I purchased a Honda EU6500 and intend on converting to tri-fuel. I have had a good experience in the past with the USCarb Type C kit on my older Generac. Does anyone have any input with regard to whether to go with the USCarb kit or the CMD conversion kit? I would be particularly interested in hearing any comparison with regard to ease of installation. The price differential is not material. 

Thanks


----------



## rhenning (Jul 23, 2011)

Just as general information Honda will not warranty their engines that have fuel conversions on them. That is from Robert a member here who works for Honda. Roger


----------



## Jackruf (Nov 4, 2012)

It is my understanding Honda will not warranty for damages deemed (by them) to have resulted from the conversion. I realize this give them significant discretion in determining what they will or won't warranty. Given the added convenience of natural gas, I am still going to undertake the conversion. During Sandy, when everyone was out hunting for gas and standing in line, my old Generac hummed (albiet loudly) away 14 hours x 6 days.


----------



## Dqalex (Nov 25, 2012)

Jack If it were me I would run your new generator on gas for a while. After the break in time than I would decide on maybe doing a conversion. Your going to be very surprised how efficient and how quiet your EU6500 runs. I can store enough gas for 7 days running 24 hr's if I needed to. It sips gas. I'm glad you called them and got a great price. Are you setup with an interlock switch or a transfer switch?


----------



## Jackruf (Nov 4, 2012)

I have a 6 circuit transfer switch from my old set. My electrician has an interlock on order to match my panel. I want the flexibility of which circuits to power. Honestly hope I don't need to use it. A week without power during Sandy even with a generator was not pleasant to sat the least.


----------



## Dqalex (Nov 25, 2012)

I know what you saying. We were 5 days at my house and over a week at Dairy Queen. It was not fun. I felt like an engineer all week checking the generator, the watt meter and maintenance plus cleanup. It got old quick.


----------



## closenough (Nov 8, 2012)

I just received an email back from US Carb on the conversion for the EU6500 (more than 4 weeks since I sent the request.) 1. They require the carb sent to them, just like CMD. 2. They want over $50 more than CMD for the conversion. 

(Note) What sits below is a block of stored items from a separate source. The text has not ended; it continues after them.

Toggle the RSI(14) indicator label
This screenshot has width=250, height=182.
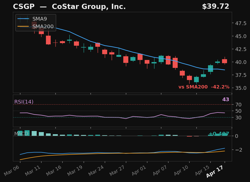pos(24,101)
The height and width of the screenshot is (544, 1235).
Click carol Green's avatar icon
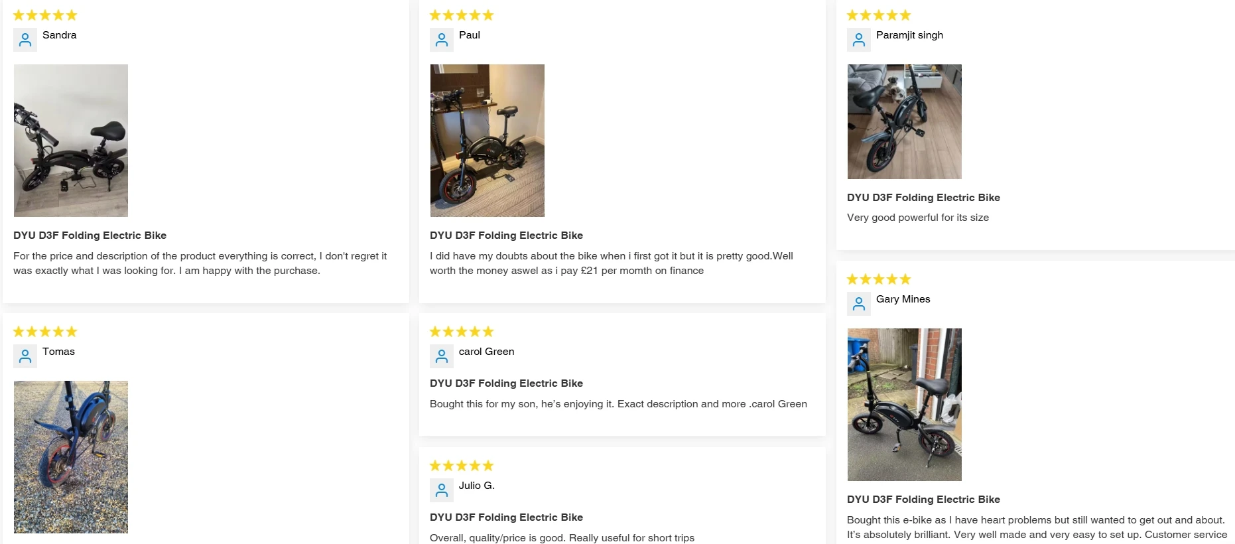[442, 356]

I have not decided yet which of the two will do the conversion for me. If I conclude that all else is equal then the money savings with CMD will be my choice.


----------



## Jackruf (Nov 4, 2012)

Closenough - does the Type C kit also require drilling on the EU6500? I thought that was the benefit to the Type C kit. I do know that the Type 1 and 4 kits require drilling. 

Also, I believe that the autochoke would have to be disabled and locked in the open position. The USCarb set up requires that the choke be in the open position. It may not be a problem when the engine is cold, but starting when the engine is warm with the auto choke will be a problem. I would not be thrilled with messing around with the autochoke wiring. I am not sure how CMD handles this issue. I have also attempted to contact CMD several times over the last few weeks without success.

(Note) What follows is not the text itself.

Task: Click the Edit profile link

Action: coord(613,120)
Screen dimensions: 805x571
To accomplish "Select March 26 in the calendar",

Please keep me posted on how you make out with the process. Starting to wonder what I may be getting myself into!!!

Thanks
Andy


----------



## closenough (Nov 8, 2012)

Their reply to me was that having them modify the carb was the *only *option they offer for the 6500. The Type C kit will not work on the 6500. I think that's because there is no room inside the case to extend the carb out like you may be able to do on an open frame model.


----------



## Jackruf (Nov 4, 2012)

Yes, I suspected that. I posted a question regarding that very issue on their tech forum and the tech responded that the Type C would work - He probably did not consider the space issue. 

Thanks Again


----------



## PeterB123 (Oct 5, 2012)

I thought the CMD kit was relatively easy to do. My only issue was the carb they sent me was defective. I sent it back and they sent me a replacement that worked without issue. 

Additionally, you may want to read my newest post on my thread about my conversion (that I'm about to post).


----------



## Jackruf (Nov 4, 2012)

Closenough, keep in mind that the US Carb kits that require drilling can not be switched between natural gas and gasoline.


----------



## PeterB123 (Oct 5, 2012)

Jackruf said:


> Closenough, keep in mind that the US Carb kits that require drilling can not be switched between natural gas and gasoline.


That is what I personally consider a deal breaker.


----------



## closenough (Nov 8, 2012)

Here are the first couple of lines from the email I received from US Carb:

"Good afternoon and thank you for contacting US Carburetion. Because the EU6500 is enclosed, we only have one option to convert it to trifuel."

I am probably going with CMD anyway.


----------